Around her graduation in 2017, Klein discovered gallium metal, a nontoxic facsimile of lead that melts at the human body temperature. It’s used in some medical scans. Through the molecular process of wedding, the same one once favored to make silver mirrors, she painted intricate metal patterns on glass. The process proved fragile and left Klein longing for color.
Then she found bismuth—brilliant, safe to melt without a foundry, and hailing from collisions between neutron stars. “All heavy metals are created in these high energy events,” Klein noted. “They’re explosive, intense materials.” Rarer than gold, Klein then concentrated bismuth’s full opalescent color spectrum across a series called Multiple Displacement Theory—compositions where flat shapes act as a language to convey how the earth, heaven, and humans interact.
She’s noticed that similar geometries persist in “Webs,” sculpted instead with impasto plaster outlines that interlock and weave so none take precedence on the visual hierarchy—except, maybe, the glimmering solidified bismuth coating the top. Butterfly forms appear elsewhere to honor the Butterfly Effect, the principle of apparent randomness that prohibits humanity from predicting the weather past ten days at present, discovered by MIT physicist Ed Lorenz in 1963.
Or maybe it’s all just random to us ants on the rug. “The gaze is my metaphor for your ability to structure your own consciousness via your attention,” Klein said. “These pieces are about the ability to see that all in the universe is ordered, that chaos is an illusion of our scale.”

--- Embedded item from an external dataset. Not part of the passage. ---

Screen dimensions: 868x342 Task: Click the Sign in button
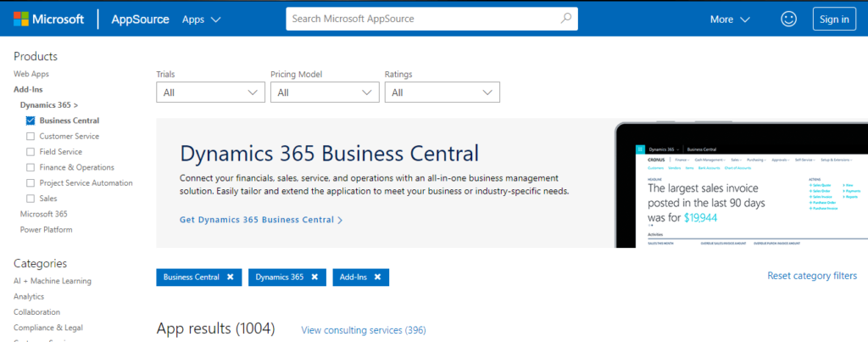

Rather than oxygenating the bismuth to provoke its hues, here Klein allows the material to act like a drawing. Acrylic paint, a new addition, provides color from each work’s base, inspired by seaside sunsets and pearlescent mollusks. Shifting forms and colors throughout evoke varying shades of the same transcendental state achieved by ordering the mind through the gaze—learning to wield both like tools, and to wrap one’s brain around concepts like quantum physics, which might not feel familiar but are always relevant, since truly everything is made of electrons.
Some shades are as intense as Klein’s own gaze—take Web (Accelerating Light), compared with Web (Like a Sunflower). “I think when you’re accessing something profound, it’s always a bit scary,” Klein said, echoing previous sentiments on the very meaning of ‘awe-inspiring.’ Later, she added, “Every time you go to the next state of consciousness, there’s a death of the lower state of consciousness.” Some works, maybe all if you need it, are an invitation to that death.
Klein is hardly daunted by her devotion to discovering reality itself. Everything in the universe better be knowable, she joked, otherwise, she’s “gonna kick the universe’s ass.” Still, the process, the journey, is the point. “Meaningfulness exists inherently everywhere,” Klein said. “Focusing one’s attention on finding the nature of life is the meaning.” It all starts with the gaze.